▸ **MATERIAL PROVIDED**
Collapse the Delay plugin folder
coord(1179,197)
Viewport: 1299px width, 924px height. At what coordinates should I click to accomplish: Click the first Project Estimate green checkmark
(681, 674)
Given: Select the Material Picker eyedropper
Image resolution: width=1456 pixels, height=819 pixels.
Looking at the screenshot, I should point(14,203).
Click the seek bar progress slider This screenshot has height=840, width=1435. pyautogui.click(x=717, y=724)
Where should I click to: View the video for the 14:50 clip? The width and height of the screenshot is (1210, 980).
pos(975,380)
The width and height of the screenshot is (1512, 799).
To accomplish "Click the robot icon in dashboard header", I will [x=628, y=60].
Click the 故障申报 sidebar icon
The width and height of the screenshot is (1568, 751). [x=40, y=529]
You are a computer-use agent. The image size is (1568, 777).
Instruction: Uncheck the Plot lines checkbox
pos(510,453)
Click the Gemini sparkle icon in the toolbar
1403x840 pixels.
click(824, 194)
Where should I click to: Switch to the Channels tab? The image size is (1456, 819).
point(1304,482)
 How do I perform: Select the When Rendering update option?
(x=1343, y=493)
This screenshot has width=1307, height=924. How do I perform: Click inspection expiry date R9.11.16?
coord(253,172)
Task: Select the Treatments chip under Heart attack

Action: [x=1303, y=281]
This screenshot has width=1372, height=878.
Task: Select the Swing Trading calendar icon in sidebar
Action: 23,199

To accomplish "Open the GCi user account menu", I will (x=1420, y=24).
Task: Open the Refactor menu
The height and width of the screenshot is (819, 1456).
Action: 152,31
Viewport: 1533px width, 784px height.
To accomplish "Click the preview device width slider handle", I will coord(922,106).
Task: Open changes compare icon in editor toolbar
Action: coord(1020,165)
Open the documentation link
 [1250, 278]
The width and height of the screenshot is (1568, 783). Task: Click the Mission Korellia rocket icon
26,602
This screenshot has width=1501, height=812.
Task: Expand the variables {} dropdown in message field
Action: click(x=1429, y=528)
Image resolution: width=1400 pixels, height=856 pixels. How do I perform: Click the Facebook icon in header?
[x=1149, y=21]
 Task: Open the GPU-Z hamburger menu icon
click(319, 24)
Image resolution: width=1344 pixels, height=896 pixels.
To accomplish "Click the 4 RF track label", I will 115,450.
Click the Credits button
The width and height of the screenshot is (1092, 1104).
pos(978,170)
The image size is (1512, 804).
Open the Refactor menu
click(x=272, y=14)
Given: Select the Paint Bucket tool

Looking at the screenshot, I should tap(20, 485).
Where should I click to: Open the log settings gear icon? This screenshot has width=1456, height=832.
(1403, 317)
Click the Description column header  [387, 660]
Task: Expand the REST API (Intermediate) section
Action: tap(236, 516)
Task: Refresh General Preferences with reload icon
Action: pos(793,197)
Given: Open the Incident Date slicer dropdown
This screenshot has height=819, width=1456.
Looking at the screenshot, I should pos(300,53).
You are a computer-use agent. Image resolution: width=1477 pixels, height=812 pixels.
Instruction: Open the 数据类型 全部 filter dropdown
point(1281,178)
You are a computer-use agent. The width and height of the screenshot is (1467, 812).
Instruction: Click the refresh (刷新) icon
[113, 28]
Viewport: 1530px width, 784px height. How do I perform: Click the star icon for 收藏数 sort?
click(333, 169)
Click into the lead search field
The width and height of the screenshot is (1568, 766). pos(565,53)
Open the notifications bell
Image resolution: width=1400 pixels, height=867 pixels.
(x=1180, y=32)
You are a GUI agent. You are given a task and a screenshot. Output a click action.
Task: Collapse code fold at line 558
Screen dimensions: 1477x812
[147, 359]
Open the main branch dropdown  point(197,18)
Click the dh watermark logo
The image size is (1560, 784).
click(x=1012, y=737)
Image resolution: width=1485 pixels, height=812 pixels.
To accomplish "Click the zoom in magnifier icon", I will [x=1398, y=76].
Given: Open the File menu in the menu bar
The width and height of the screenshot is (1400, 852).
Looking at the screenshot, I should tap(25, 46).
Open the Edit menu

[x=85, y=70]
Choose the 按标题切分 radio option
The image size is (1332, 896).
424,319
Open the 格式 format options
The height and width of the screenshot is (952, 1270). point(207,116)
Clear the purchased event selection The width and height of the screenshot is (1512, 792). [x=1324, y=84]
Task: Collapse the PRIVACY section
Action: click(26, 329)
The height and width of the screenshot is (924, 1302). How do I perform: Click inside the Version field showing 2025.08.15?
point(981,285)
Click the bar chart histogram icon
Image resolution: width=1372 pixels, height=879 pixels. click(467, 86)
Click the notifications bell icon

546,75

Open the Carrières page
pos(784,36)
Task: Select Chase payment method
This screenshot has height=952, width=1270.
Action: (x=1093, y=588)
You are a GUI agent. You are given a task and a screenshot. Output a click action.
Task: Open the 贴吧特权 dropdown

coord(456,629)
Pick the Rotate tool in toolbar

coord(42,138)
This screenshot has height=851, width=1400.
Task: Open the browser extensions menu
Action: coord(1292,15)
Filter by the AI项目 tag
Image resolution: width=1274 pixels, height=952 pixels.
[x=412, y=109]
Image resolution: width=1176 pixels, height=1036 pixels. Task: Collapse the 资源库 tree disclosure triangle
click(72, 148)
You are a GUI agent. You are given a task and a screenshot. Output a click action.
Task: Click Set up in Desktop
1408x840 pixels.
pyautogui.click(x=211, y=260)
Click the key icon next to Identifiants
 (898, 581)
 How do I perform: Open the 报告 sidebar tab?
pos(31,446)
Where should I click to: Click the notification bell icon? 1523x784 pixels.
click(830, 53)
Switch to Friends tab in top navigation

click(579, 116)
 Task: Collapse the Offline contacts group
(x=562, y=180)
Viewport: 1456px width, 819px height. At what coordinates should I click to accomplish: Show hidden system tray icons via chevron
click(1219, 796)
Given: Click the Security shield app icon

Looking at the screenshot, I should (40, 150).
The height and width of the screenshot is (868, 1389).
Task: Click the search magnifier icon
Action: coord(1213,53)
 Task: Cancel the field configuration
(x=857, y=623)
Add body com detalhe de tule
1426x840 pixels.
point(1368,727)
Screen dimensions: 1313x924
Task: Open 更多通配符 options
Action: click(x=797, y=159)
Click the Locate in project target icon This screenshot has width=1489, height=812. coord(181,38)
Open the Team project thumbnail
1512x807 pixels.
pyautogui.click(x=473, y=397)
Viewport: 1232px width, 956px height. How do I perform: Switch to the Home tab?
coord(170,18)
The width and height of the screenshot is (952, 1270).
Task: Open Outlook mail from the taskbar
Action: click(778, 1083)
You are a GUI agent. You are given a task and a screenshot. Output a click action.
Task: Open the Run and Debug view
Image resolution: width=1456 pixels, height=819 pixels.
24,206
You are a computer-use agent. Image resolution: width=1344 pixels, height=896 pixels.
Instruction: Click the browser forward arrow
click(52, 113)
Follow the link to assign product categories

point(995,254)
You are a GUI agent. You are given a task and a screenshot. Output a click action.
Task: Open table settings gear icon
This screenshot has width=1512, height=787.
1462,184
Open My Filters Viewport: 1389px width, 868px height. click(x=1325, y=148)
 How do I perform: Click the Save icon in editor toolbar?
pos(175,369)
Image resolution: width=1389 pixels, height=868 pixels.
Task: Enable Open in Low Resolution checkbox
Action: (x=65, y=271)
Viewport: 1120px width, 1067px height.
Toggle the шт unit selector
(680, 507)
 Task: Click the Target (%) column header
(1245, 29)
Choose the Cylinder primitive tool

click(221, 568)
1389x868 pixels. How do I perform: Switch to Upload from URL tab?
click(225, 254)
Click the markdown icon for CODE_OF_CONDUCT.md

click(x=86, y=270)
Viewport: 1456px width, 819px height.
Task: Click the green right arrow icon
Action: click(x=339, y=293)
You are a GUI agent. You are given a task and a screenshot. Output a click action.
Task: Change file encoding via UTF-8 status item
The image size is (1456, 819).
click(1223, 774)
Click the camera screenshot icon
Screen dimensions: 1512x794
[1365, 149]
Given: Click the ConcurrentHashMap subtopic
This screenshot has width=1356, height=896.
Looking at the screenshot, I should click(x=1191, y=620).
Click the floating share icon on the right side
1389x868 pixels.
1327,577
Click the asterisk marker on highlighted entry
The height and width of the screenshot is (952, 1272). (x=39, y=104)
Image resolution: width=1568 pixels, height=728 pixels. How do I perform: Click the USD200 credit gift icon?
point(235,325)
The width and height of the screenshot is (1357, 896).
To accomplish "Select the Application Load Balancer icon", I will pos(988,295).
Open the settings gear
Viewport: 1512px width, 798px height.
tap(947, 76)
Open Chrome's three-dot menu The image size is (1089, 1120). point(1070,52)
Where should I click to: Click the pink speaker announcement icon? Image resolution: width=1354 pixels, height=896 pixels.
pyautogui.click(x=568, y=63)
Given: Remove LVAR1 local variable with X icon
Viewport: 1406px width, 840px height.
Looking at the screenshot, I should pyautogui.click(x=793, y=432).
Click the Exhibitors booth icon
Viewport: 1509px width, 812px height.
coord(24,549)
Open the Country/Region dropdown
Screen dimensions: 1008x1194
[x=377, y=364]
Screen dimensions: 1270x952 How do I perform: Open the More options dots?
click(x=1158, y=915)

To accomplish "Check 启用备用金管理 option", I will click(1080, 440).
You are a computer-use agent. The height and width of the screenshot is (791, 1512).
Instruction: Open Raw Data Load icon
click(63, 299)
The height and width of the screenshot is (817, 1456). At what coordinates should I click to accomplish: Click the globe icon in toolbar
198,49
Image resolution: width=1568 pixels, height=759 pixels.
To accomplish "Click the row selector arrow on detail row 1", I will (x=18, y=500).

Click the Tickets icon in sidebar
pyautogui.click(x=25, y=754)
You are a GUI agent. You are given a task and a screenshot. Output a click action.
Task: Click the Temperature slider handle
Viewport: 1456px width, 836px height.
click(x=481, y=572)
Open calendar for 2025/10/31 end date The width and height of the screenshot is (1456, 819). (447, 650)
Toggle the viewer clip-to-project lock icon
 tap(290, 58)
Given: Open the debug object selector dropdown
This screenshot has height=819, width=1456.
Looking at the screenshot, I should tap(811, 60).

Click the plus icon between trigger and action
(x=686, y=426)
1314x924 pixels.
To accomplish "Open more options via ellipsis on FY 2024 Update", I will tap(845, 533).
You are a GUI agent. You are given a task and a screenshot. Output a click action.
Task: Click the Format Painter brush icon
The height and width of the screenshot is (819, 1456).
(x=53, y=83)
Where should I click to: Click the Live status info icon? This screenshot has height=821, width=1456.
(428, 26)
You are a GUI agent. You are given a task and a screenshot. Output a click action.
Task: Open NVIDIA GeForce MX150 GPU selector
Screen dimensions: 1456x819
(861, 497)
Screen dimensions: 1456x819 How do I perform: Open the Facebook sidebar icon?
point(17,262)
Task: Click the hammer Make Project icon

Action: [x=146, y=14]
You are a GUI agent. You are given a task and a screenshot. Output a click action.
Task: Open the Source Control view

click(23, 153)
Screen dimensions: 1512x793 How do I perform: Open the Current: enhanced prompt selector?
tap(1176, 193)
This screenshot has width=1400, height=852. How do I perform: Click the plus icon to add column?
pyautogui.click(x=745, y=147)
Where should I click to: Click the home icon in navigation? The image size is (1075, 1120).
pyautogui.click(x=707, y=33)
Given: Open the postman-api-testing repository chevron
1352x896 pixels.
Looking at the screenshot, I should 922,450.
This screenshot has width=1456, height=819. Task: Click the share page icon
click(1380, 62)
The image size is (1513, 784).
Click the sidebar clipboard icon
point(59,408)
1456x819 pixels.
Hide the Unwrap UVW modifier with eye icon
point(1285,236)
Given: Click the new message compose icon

▸ **TASK TO CARRY OUT**
Pull out all lines in the data above that include "computer".

▸ **RESULT OF THE EXERCISE**
You are a computer-use agent. The image size is (1568, 777).
You are a computer-use agent. Image resolution: width=1477 pixels, height=812 pixels.
You are a computer-use agent. The width and height of the screenshot is (1467, 812).
You are a computer-use agent. Image resolution: width=1344 pixels, height=896 pixels.
You are a computer-use agent. The height and width of the screenshot is (791, 1512).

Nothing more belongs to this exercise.